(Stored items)

╭──

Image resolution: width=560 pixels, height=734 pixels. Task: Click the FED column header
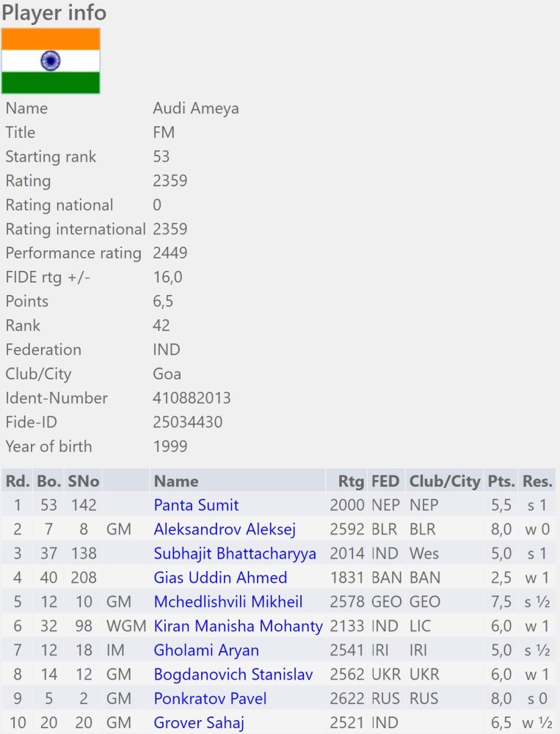point(385,481)
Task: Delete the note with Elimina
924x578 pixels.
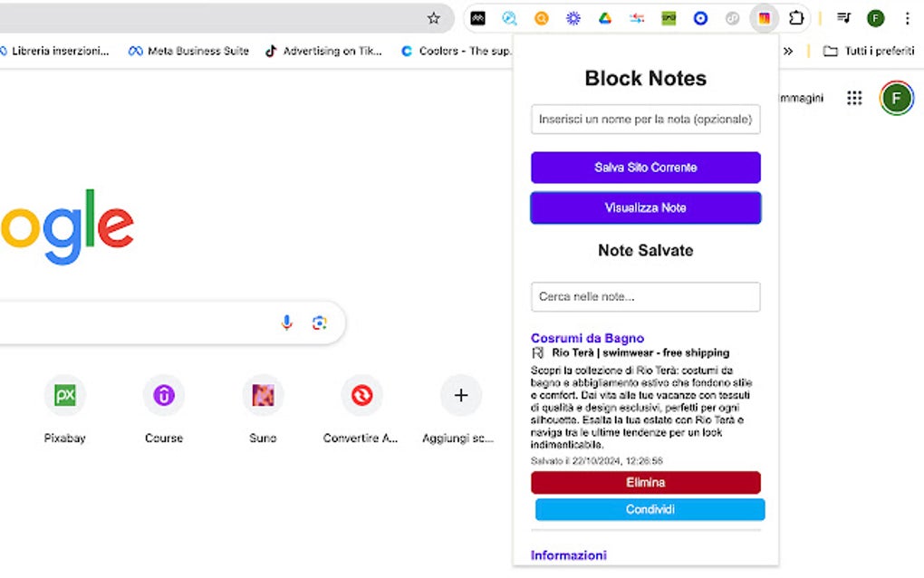Action: (x=645, y=482)
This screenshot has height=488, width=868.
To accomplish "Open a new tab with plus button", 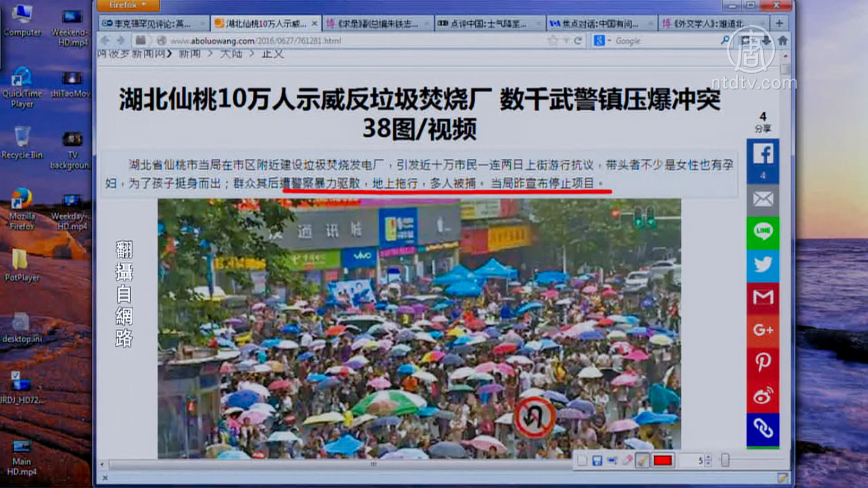I will tap(779, 23).
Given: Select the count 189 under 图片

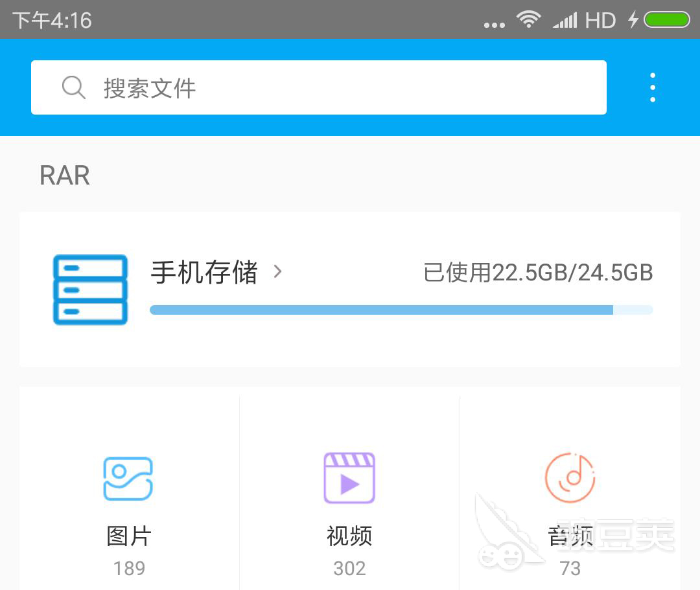Looking at the screenshot, I should point(129,568).
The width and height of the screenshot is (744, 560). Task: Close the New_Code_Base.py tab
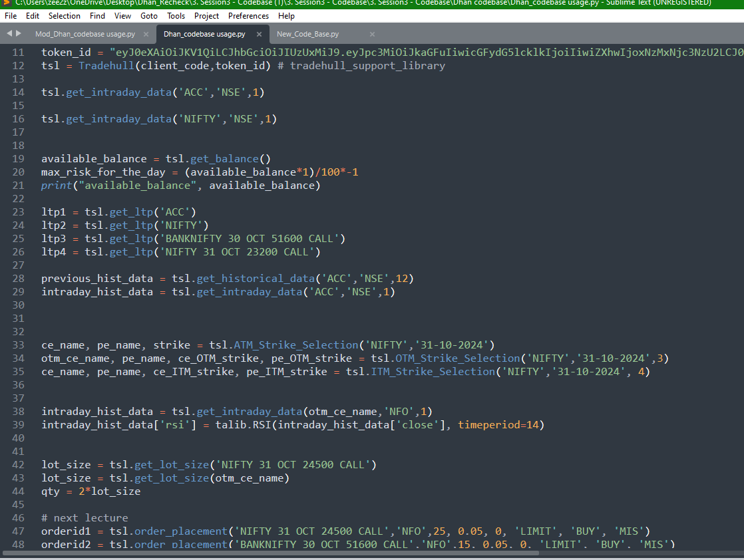(372, 34)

╰──

EXERCISE DIRECTIONS: Leave out the pictures, and retype exactly the lines from the one containing "Given: Select the count 189 under 图片" through the final line of the data.

RESULT OF THIS TASK:
Given: Select the count 189 under 图片

Looking at the screenshot, I should point(129,568).
The width and height of the screenshot is (744, 560). Task: Close the New_Code_Base.py tab
(372, 34)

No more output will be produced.